[TASK INSTRUCTIONS]
**A)** Set down, word for word, the part of the retirement savings post that runs from "Choosing the right" up to and including "difference over time.".
**B)** Return each line of the entries that contains the word "next".

By Jennie L. Phipps ·
Tuesday, March 26, 2013
Posted: 12 pm ET

Financial services company ING has launched a new series of retirement planning ads that emphasize the importance of making retirement savings a high priority.

The ads make a good point. Here are five things about prioritizing that I wish I had known when I was young enough for this kind of knowledge to matter.

Saving more is possible, even if it doesn't seem that way. For most of my life, I never seemed to have enough money. What extra cash I did have went for the little luxuries -- an annual vacation and Friday night dinner out. If I had known then what I know now, I would have compromised -- dinner at home, a few days less at the shore and a few more bucks in savings.

Choosing the right employer is important. A generous retirement plan is an incredibly valuable benefit. I took jobs without ever considering -- or even asking -- about the retirement plan details. In retrospect, that was just plain dumb.

Good advice is worth a lot. For years, I made my 401(k) investment picks by closing my eyes and pointing. If I had been smarter, I would have gotten some expert help -- even if I had to pay for it -- because a few points more in earnings or interest could have made a big difference over time.

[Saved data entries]
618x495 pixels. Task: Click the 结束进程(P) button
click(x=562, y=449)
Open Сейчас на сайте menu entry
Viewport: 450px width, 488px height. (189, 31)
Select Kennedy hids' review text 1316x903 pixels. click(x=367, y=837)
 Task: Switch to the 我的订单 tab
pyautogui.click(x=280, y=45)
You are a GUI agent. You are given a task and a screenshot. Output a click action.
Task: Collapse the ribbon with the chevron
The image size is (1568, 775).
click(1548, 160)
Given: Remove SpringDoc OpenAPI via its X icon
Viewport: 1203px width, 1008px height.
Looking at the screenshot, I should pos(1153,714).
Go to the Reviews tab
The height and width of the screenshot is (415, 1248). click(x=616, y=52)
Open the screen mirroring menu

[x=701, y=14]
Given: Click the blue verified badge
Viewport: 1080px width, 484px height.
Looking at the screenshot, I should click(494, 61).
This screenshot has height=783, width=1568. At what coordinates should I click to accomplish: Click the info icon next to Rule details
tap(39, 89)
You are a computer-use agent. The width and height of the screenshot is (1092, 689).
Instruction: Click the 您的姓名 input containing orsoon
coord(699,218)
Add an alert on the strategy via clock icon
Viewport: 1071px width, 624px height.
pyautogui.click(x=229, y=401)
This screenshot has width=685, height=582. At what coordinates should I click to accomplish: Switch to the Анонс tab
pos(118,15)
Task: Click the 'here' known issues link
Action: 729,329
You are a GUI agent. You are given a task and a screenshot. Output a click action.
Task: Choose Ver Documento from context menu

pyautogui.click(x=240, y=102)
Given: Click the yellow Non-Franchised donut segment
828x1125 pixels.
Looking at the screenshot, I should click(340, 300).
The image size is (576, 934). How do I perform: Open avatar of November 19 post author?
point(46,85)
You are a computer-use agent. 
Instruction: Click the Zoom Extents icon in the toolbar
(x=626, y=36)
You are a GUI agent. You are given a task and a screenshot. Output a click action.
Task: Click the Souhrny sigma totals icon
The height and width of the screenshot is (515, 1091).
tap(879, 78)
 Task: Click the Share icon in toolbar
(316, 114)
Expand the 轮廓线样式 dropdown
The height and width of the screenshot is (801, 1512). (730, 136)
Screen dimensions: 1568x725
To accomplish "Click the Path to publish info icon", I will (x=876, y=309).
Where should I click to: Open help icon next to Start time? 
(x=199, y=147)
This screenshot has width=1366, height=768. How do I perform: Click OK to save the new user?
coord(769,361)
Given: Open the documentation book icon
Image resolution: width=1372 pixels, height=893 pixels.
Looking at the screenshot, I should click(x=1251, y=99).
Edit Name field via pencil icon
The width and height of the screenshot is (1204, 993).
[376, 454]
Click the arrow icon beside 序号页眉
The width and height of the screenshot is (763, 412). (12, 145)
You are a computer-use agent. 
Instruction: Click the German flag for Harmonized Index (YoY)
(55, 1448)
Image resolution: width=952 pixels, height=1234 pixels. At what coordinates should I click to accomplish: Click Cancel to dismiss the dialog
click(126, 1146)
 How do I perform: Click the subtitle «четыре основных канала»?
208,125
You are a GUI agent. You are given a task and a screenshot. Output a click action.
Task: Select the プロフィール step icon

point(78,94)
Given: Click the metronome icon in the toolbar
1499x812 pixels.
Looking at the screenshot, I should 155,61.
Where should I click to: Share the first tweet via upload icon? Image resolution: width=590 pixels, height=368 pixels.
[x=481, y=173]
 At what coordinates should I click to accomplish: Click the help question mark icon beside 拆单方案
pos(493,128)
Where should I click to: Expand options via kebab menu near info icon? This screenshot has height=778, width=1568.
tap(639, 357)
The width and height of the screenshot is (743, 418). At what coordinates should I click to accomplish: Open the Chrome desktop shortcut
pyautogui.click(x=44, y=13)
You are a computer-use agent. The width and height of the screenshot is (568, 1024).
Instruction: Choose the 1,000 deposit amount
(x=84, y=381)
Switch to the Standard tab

[ANSWER LIST]
**A)**
Choosing the right employer is important. A generous retirement plan is an incredibly valuable benefit. I took jobs without ever considering -- or even asking -- about the retirement plan details. In retrospect, that was just plain dumb.

Good advice is worth a lot. For years, I made my 401(k) investment picks by closing my eyes and pointing. If I had been smarter, I would have gotten some expert help -- even if I had to pay for it -- because a few points more in earnings or interest could have made a big difference over time.

**B)**
This screenshot has height=783, width=1568. At what coordinates should I click to accomplish: Click the info icon next to Rule details
Where should I click to: Open help icon next to Start time? 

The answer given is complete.